Dataset entries:
◆ ◆ ◆ ◆
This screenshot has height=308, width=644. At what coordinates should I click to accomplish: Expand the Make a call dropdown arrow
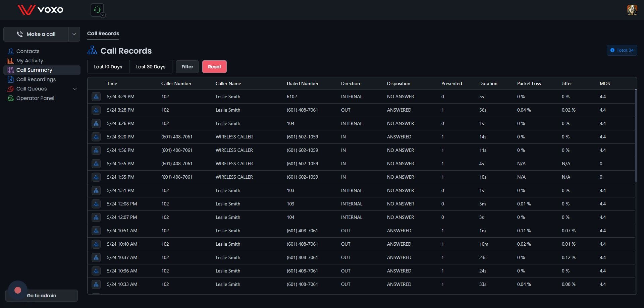[x=74, y=34]
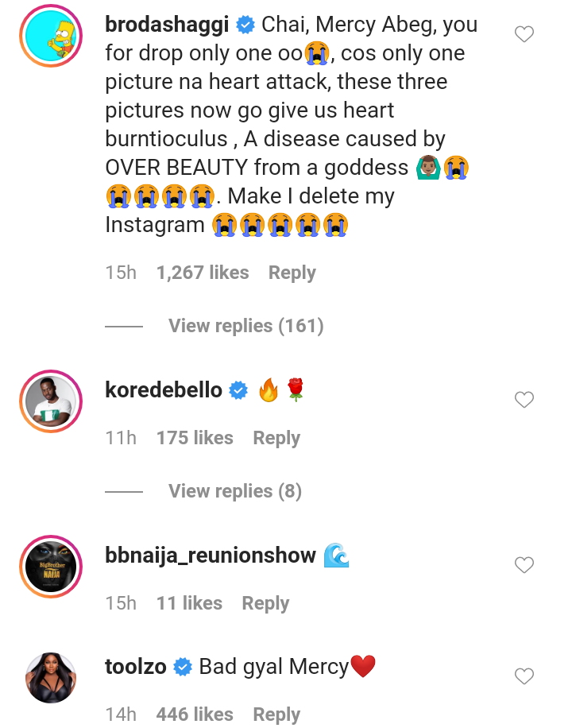This screenshot has width=572, height=728.
Task: Open the bbnaija_reunionshow username link
Action: (x=211, y=556)
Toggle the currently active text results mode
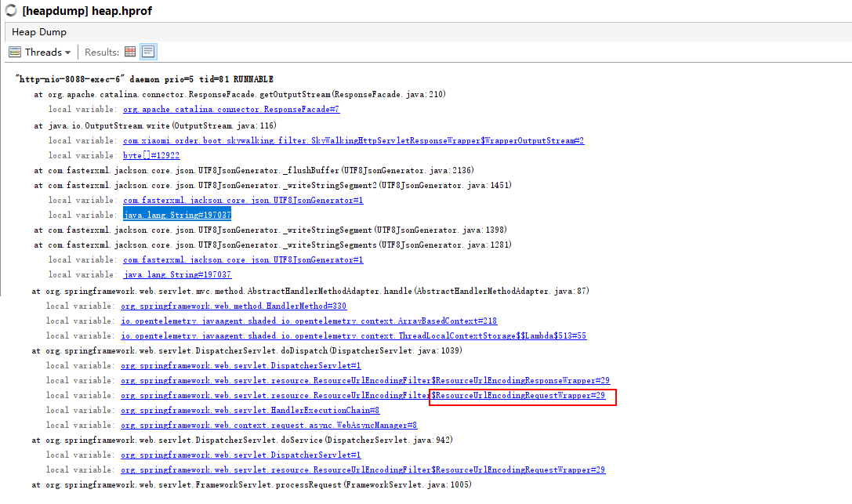 (148, 51)
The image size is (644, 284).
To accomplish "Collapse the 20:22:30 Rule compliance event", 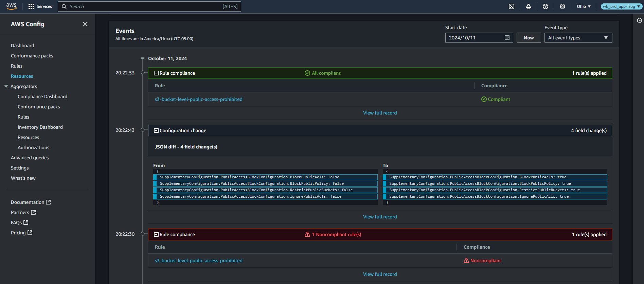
◆ ◆ ◆ ◆
### TASK DIRECTIONS
In the answer, give only the lines from the one containing "The image size is (644, 284)." through the end of the records above, each reproduced exactly. Include no pictures.

### SOLUTION FOR THIS PROBLEM
The image size is (644, 284).
To accomplish "Collapse the 20:22:30 Rule compliance event", 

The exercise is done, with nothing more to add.